Maori Warriors armed with taiaha, guns and even a sword took centre stage at the commemorations of the Battle of Ruapekapeka.
Hundreds of people including politicians and dignitaries gathered at the historic Northland site today to mark the battle where 45 British soldiers and 30 Maori warriors lost their lives 170 years ago.
The 400 strong haka party, many descendants of the great chief Te Ruki Kawiti were joined by Tuhoe, Tauranga, Tainui and the greater Ngapuhi whanau.
Children and women took their place amongst the warriors and Ruapekapeka Trust board member Willow-Jean Prime said it was important to remember that women and children played an important role in the conflict.
"Women and children were here, their job was to refill the muskets with gun powder. As you heard this morning there was a kuia (older women) who was involved with many of the battles, who came to Ruapekapeka with her musket, filled it and instead of handing it on she used it herself and in the end she was killed in battle."

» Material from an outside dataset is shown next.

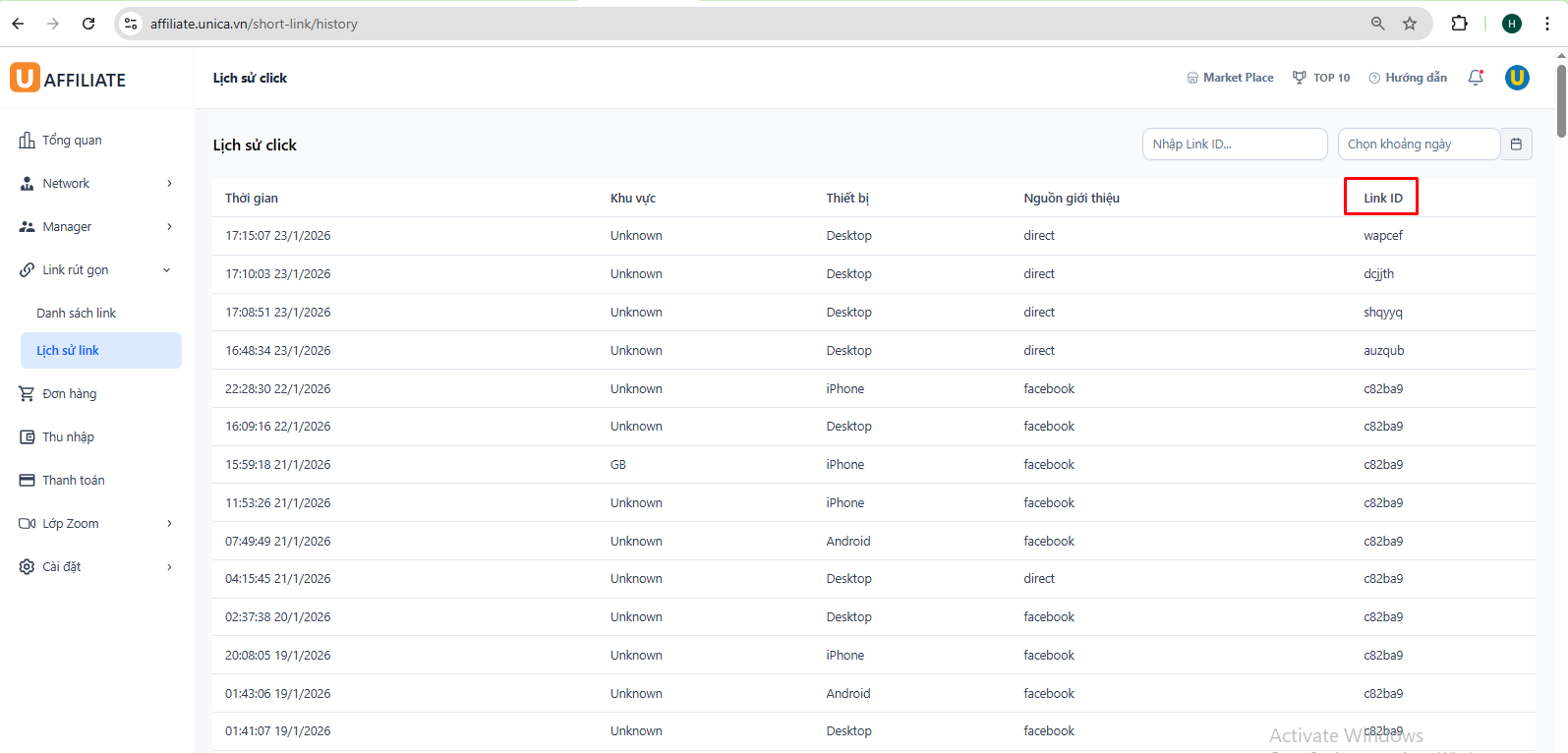Open the TOP 10 leaderboard
Screen dimensions: 1568x753
pos(1321,78)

The haka party escorted the group of visitors including politicians Nanaia Mahuta, Kelvin Davis, Pita Paraone, Te Ururoa Flavell and Peeni Henare.
Tatai Henare, Peeni's twin brother, stood at the forefront of the haka powhiri wielding the sword which had been used to knight their grandfather Sir James Henare.

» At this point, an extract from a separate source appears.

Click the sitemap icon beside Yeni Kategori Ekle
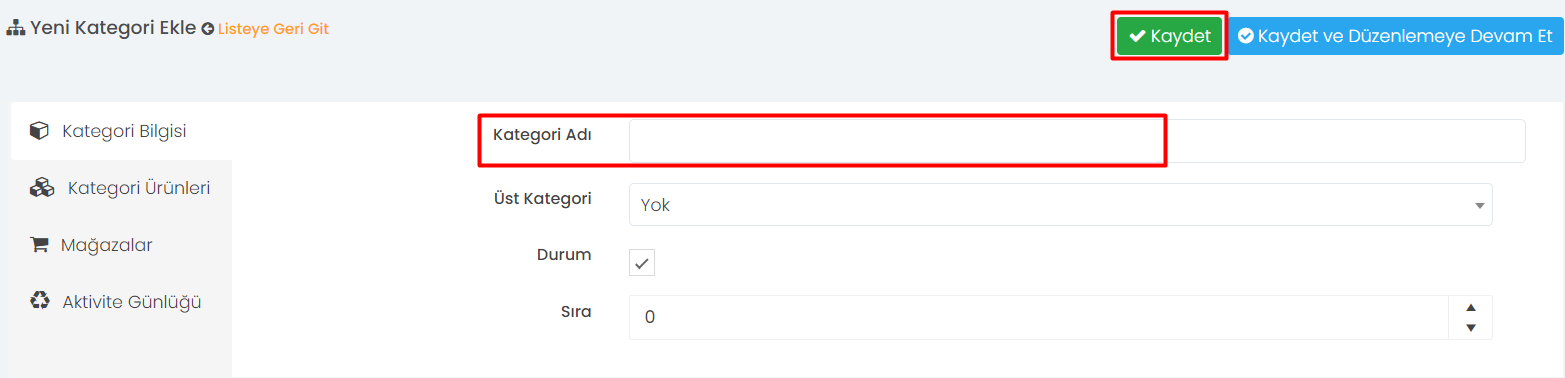Image resolution: width=1565 pixels, height=378 pixels. coord(15,29)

Earlier in the day a blanket of mist covered the valley as locals trekked to the top of the pa and performed a dawn karakia or incantation.
Maori Development Minister Te Ururoa Flavell, who is from Ngapuhi, said he felt privileged to be part of it.
"You hear a lot about it but until you arrive on one of these sites you don't really understand how brainy our people were to be able to figure out a way of defending a pa site the tactics that were used," he said.
"Even military strategists talk about our brilliance. Being here in one sense you're in awe and in another it's a bit scary because you could be standing on ground where people lost their lives."
Noel Taylor and his friend Kevin Ashcroft, two war enthusiasts and members of the Territorial Army, attended the dawn ceremony.
Mr Taylor said he had studied this battlefield and its design for many years.
"These guys didn't go to the military school of engineering for a three month course, they developed it by looking, listening and learning. This is a very good example of Maori engineering."
The battle of Ruapekapeka ended the northern land wars but many more would follow throughout the country.
Hauraki MP Nanaia Mahuta is calling for a national day of commemoration for all the New Zealand land wars.
"You have to appreciate the contribution that Maori tactical fighting contributed to the British adoption of trench warfare and when you come to Ruapekapeka and see the trenches and then see how the British Government adopted it and adapted it in its battles overseas. I think New Zealand has lots to be proud of in terms of its contribution."
Her call has been supported by Maori MPs across Parliament including Maori Party's Te Ururoa Flavell who said he was optimistic that New Zealand will have a day of commemoration this time next year.